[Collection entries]

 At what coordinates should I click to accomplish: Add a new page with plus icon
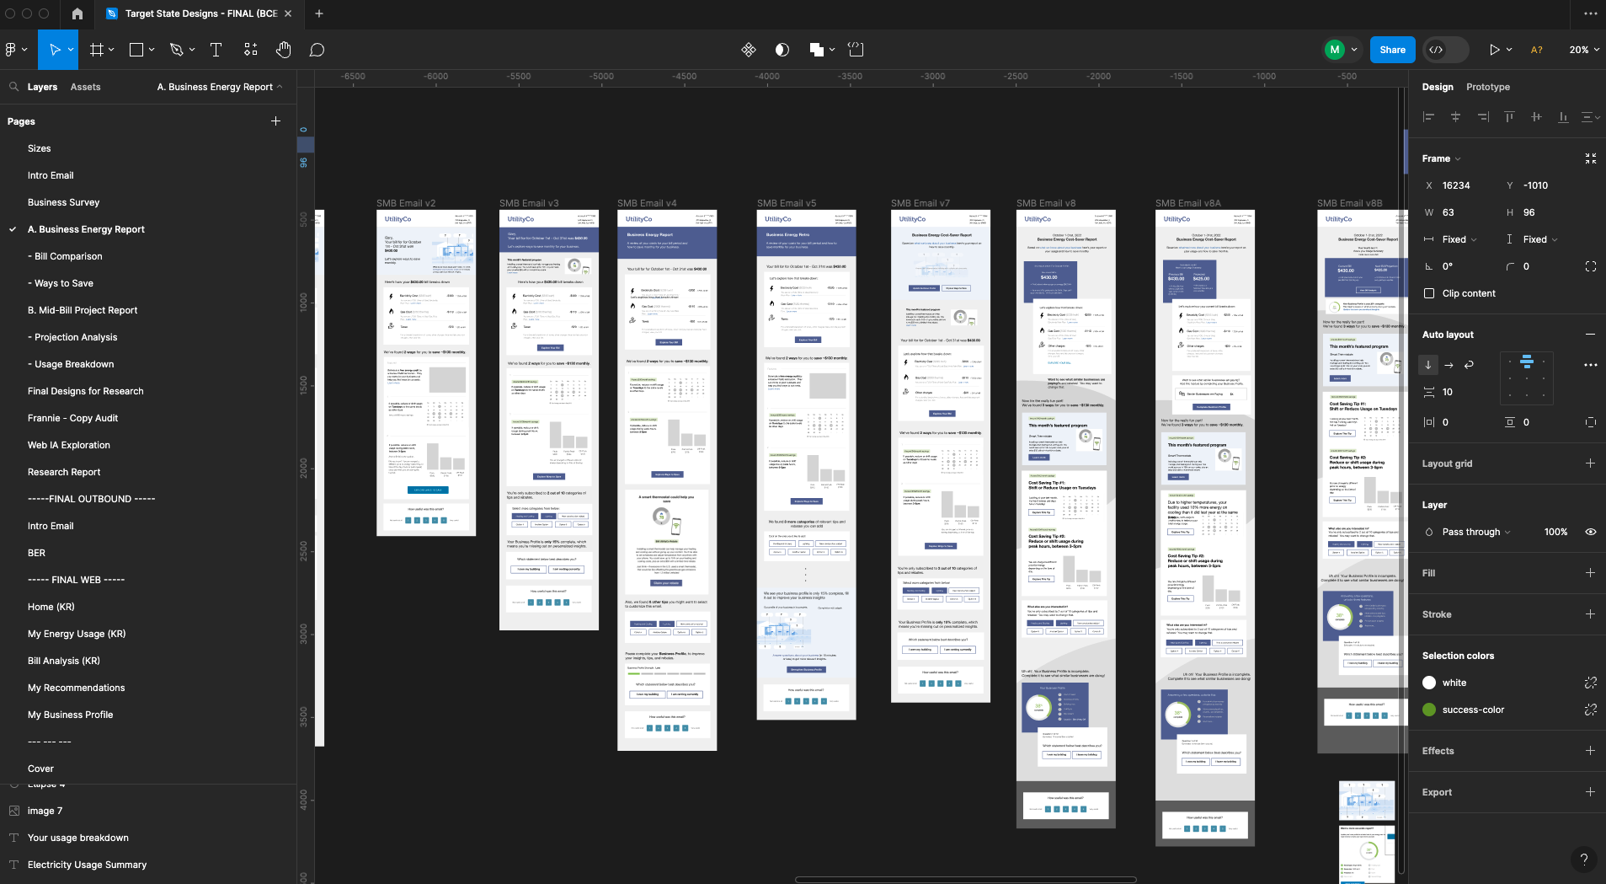click(275, 121)
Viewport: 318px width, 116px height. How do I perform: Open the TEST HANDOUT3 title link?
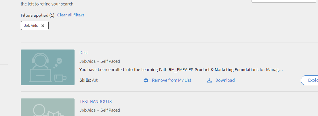coord(96,102)
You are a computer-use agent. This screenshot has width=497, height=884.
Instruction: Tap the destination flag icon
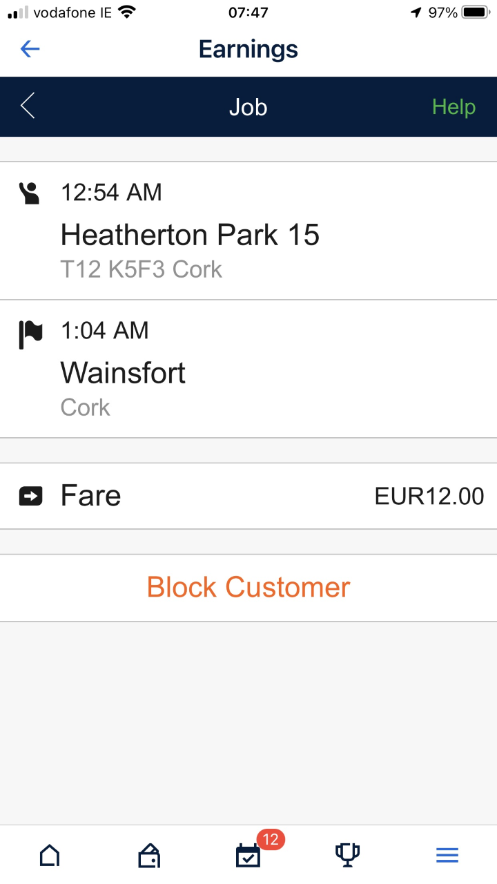pyautogui.click(x=30, y=334)
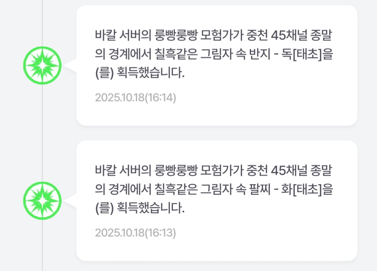Click the speech bubble pointer of the 16:13 card
Viewport: 377px width, 271px height.
point(70,200)
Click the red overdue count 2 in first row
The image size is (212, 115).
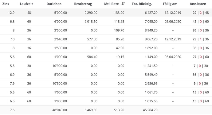(201, 13)
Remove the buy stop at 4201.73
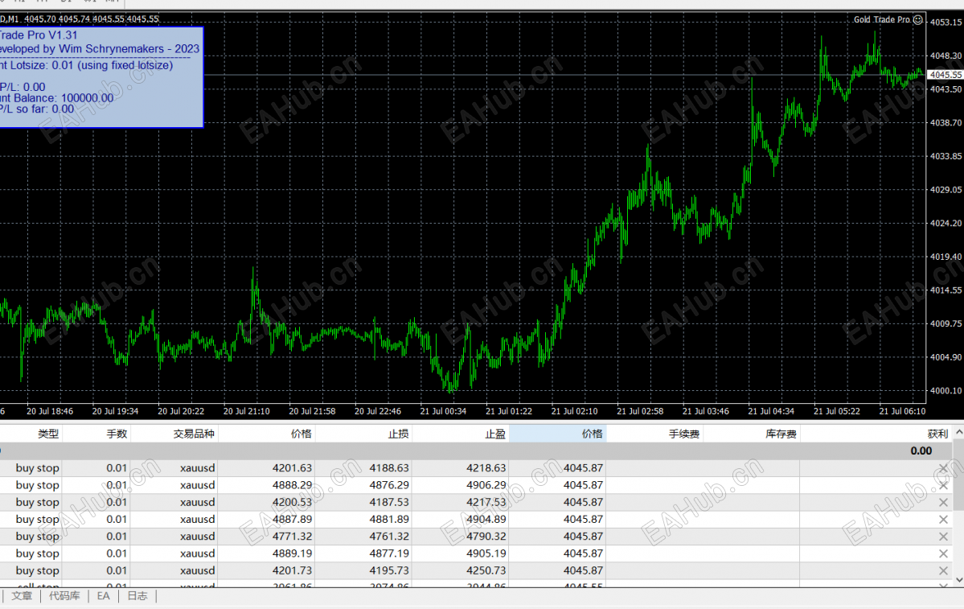 (x=944, y=571)
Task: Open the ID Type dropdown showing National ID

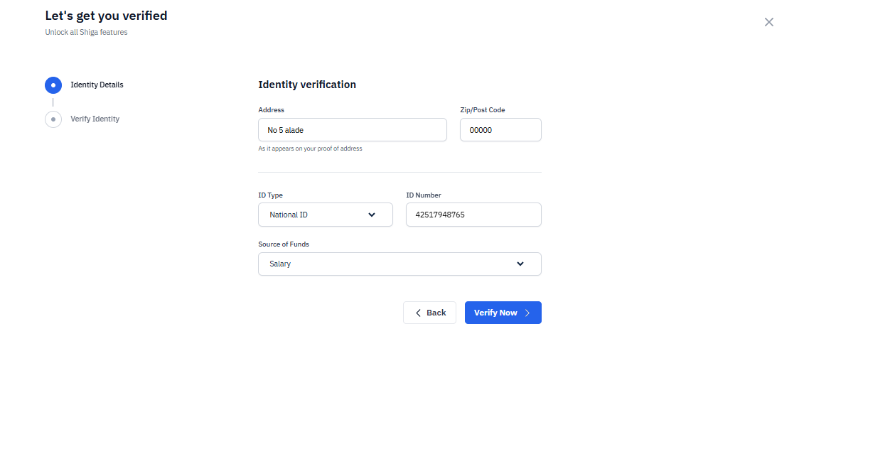Action: (x=325, y=215)
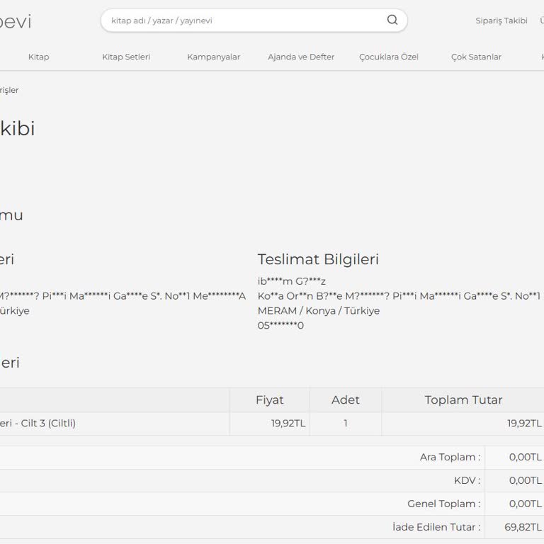Click the Toplam Tutar column header
This screenshot has height=544, width=544.
click(463, 400)
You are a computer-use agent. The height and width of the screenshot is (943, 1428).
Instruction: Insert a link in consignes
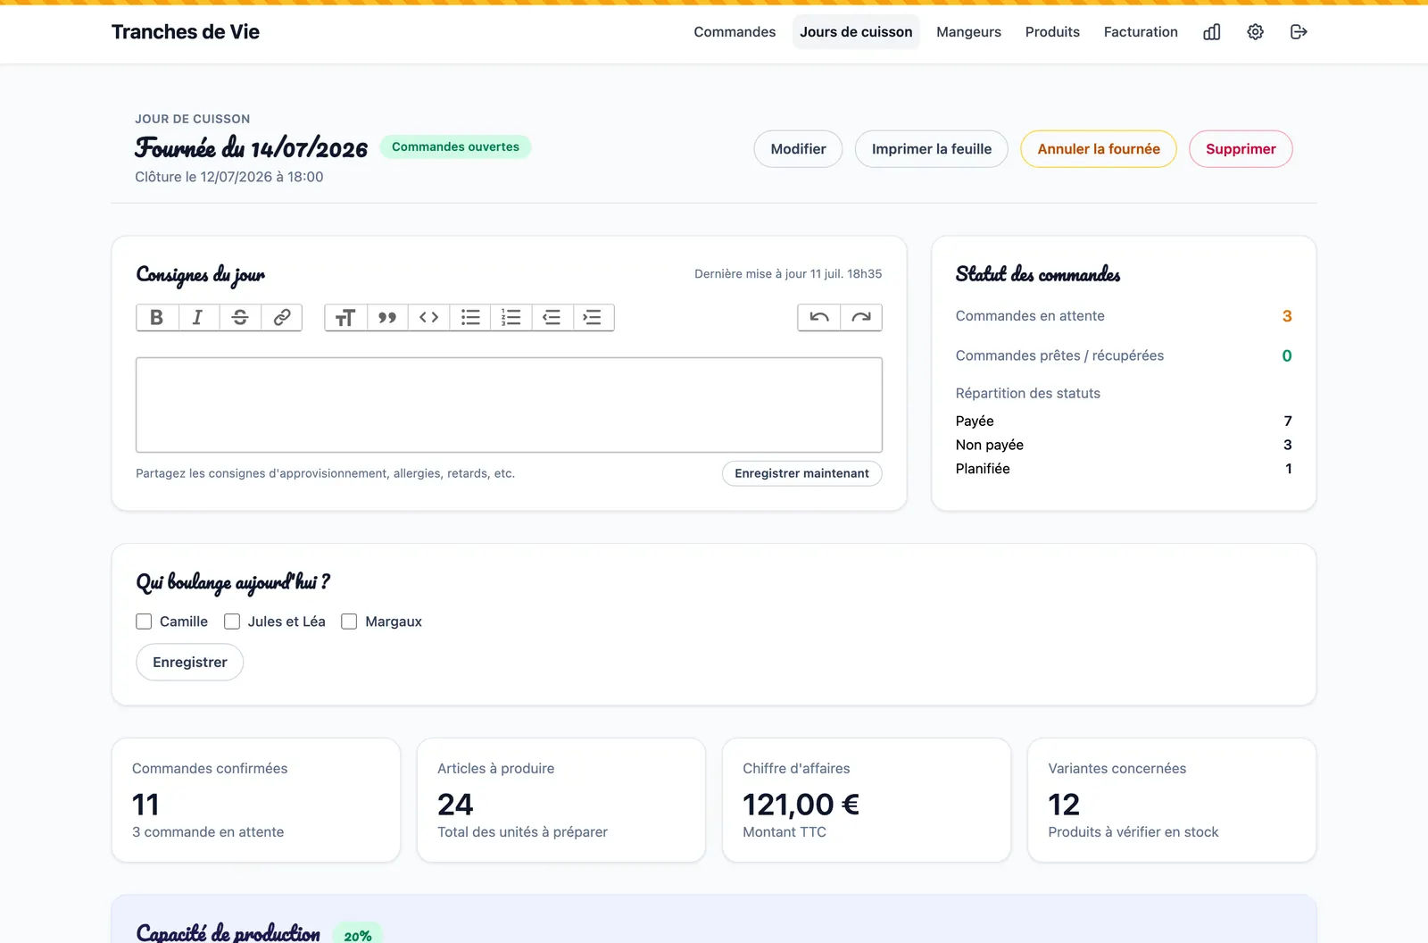tap(282, 317)
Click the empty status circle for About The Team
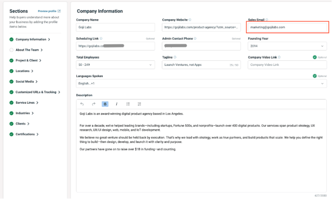Image resolution: width=332 pixels, height=201 pixels. (11, 50)
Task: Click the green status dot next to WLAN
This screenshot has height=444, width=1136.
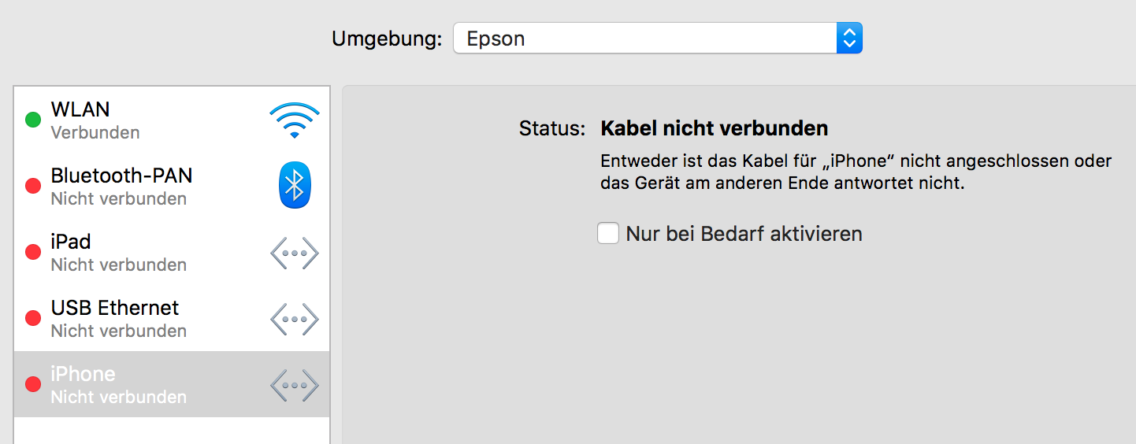Action: (33, 120)
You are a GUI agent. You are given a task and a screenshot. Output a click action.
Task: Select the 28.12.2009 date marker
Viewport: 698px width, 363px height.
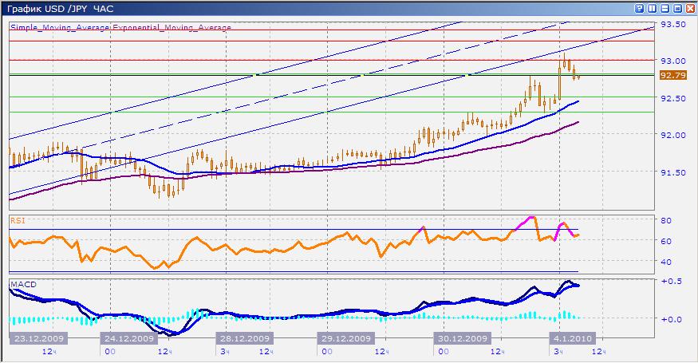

**The problem**
Starting at the line that contains "Remove the buy stop at 4201.73", return every line through the end of the records above exactly as written, and return no pictures.

**Exercise result**
Remove the buy stop at 4201.73
 (x=944, y=571)
Task: Open the ID Type dropdown showing National ID

Action: (x=325, y=215)
Click the Toplam Tutar column header
This screenshot has height=544, width=544.
click(463, 400)
You are a computer-use agent. The height and width of the screenshot is (943, 1428).
Instruction: Insert a link in consignes
tap(282, 317)
Click the empty status circle for About The Team
Image resolution: width=332 pixels, height=201 pixels. (11, 50)
Task: Click the green status dot next to WLAN
This screenshot has height=444, width=1136.
Action: (33, 120)
You are a GUI agent. You are given a task and a screenshot. Output a click action.
Task: Select the 28.12.2009 date marker
Viewport: 698px width, 363px height.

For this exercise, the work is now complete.